Creating invoices with Excel?
Are we repeating ourselves? Maybe a bit...but as the famous enlightenment philosopher Voltaire said, ‘I will repeat myself until they understand me’, and well, this is an article for those who are still using Excel to create invoices.
It’s for those who continue to toil away with making invoices in Excel (and Word) that we continue our fight to simplify their invoicing and provide them with a simple and professional solution for their business.
We’ve already gone into detail about how invoice templates in Excel fall short of the requirements for entrepreneurs (take a look at ‘Excel invoice templates: the solution for freelancers?’).
But we’ll also do a short recap of the points covered. The most important ones include:
- The invoice number. Excel does not automatically update your invoice with the next invoice number in the sequence you have chosen. So it’s up to you to keep track of the correct invoice number to be used and remember to update it each time.
- The VAT calculation. Excel invoice templates will not determine the necessary VAT automatically. Which means you will need to take time to do the calculation by hand, increasing the chance of error.
- The design. Or rather the lack of design. By creating the same invoice that everyone creates in Excel, you reduce your professionalism and the ability to stand out in the mind of your customers.
- And finally, the lack of control over your invoices. More below.
Why Excel is not your invoicing solution
I’ll admit to something here. Excel can be a good option if you just need something once or twice to create an invoice. So for those who use it sparingly, you’re forgiven. However, because invoicing is about so much more than creating invoices (tracking and entering payments, invoices from suppliers, delivery notes, etc.), creating invoices in Excel can turn into a bit of a nightmare.
No matter whether you’re an experienced entrepreneur or just starting out, (or even if you’re an advanced Excel user), it’s software that wasn’t created for controlling your invoicing. And this becomes obvious quite quickly when you use it repeatedly for this purpose.

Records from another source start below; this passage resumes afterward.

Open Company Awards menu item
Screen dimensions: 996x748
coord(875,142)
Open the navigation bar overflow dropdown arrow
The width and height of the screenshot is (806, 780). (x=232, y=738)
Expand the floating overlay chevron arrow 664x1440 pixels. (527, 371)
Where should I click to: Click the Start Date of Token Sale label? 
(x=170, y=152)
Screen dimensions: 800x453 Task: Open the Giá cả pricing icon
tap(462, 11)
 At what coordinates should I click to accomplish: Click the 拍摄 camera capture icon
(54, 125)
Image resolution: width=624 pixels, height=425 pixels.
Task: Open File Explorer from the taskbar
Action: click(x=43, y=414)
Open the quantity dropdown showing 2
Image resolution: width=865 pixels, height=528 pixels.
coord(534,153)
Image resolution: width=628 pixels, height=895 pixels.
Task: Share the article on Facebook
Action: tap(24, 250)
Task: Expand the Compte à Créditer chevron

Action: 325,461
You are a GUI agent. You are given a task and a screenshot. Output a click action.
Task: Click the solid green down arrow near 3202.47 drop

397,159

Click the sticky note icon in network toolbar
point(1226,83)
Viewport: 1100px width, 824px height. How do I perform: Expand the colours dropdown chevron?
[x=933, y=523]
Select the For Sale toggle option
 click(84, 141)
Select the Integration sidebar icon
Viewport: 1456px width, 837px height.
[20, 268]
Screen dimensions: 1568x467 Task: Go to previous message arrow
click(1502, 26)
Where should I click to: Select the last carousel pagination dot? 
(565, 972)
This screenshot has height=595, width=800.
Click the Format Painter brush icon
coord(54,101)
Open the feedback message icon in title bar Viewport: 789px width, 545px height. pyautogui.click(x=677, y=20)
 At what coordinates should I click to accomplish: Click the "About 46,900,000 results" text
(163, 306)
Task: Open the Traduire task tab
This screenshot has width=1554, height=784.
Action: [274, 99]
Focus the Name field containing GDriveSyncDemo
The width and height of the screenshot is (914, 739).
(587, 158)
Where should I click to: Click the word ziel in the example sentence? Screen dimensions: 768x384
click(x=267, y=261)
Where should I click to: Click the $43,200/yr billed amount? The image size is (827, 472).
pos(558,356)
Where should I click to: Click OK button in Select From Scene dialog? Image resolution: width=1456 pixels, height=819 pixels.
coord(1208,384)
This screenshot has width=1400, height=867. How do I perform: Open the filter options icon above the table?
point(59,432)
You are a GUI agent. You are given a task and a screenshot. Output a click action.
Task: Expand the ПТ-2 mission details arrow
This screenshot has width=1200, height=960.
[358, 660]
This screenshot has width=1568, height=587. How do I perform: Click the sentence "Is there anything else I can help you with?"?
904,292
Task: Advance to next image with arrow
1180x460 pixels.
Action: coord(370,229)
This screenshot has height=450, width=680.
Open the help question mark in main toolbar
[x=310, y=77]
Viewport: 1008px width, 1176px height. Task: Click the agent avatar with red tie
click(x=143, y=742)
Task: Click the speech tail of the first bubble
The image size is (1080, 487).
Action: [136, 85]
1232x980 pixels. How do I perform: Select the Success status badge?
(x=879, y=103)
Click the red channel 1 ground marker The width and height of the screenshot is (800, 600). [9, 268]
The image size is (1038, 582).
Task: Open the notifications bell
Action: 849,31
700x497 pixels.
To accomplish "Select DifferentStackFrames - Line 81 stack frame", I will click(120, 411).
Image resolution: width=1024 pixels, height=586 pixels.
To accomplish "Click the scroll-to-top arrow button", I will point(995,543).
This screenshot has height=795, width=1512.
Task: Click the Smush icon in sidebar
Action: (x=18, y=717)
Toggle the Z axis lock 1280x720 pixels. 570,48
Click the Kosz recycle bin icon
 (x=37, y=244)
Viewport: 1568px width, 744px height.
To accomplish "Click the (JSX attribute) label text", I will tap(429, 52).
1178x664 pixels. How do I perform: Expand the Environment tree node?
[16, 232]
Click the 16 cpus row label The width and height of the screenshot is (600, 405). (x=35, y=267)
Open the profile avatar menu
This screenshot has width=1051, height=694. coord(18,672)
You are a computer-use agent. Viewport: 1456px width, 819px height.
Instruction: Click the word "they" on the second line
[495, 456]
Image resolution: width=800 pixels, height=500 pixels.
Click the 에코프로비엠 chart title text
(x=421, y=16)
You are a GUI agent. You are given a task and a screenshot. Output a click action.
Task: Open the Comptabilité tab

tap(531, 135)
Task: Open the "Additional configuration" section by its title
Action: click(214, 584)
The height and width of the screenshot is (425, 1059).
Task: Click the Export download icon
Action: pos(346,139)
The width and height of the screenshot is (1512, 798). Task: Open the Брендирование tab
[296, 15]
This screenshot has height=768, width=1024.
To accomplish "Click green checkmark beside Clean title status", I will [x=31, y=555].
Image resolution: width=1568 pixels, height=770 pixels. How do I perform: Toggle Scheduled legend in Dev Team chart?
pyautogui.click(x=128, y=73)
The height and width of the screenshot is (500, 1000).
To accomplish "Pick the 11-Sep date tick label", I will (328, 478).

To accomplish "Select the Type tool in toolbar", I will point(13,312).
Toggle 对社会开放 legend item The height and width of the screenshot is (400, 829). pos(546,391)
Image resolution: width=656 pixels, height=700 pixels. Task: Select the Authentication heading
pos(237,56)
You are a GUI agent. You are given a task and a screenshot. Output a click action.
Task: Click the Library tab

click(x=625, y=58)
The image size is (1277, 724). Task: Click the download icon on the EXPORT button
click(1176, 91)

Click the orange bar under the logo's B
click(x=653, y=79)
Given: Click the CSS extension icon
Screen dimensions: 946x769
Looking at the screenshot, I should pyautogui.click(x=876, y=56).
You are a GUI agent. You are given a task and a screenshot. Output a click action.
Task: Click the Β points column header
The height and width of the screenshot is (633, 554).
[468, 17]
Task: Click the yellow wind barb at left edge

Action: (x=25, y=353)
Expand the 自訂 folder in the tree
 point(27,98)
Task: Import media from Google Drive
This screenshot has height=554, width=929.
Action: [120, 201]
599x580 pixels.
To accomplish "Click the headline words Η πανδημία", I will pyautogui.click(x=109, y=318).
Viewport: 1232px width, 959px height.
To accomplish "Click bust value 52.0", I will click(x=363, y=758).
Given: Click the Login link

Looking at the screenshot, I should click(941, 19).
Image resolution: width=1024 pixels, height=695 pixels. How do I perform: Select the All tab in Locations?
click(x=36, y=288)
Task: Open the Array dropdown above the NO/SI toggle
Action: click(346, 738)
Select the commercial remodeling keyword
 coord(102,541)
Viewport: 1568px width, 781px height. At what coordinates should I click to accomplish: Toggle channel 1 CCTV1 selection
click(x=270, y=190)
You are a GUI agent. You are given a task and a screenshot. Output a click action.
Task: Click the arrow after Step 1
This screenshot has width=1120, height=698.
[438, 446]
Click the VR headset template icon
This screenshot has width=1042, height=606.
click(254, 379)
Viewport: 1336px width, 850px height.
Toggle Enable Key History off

The main problem? Excel lacks any system to provide you with the tools to manage your invoices. It is up to you to keep track of payment dates, overdue payments, and whether you have sent reminders to customers. And entering payments on invoice? How does that work in Excel?
An Excel spreadsheet is not the easiest type of document to work with. A quick example from James Kwak, a university professor of economics at the University of Connecticut: JP Morgan lost millions due to a simple copy-paste error in an Excel spreadsheet. The lesson? Don’t underestimate Excel.
Excel is a highly complex software designed to handle advanced calculations. Just because it offers invoice templates does not make a good or even easy solution for your invoicing needs.
Creating invoices with Excel vs. invoicing software
Arriving at the point of our article: where Excel falls short on invoicing and complicated spreadsheets, invoicing software like Debitoor excels. Why waste time and hassle trying to make Excel work for your business when there are invoicing programmes out there that aim to make this as simple and fast as possible for freelancers and small business owners just like you?
What invoicing software like Debitoor can give you (that Excel cannot)
- Professional invoices that are updated constantly based on the latest regulations and requirements.
- Beautiful invoice templates that are easily customisable for your business.
- An overview and control over the status of your invoices. See immediately whether they are overdue, paid, etc.
- Systematic and centralised control of the cash flow of your business, read: expenses.
- Mobile apps that are free to download, allowing you to handle your invoicing on the fly, from anywhere.
So after this, what do you think? Enough to convince you?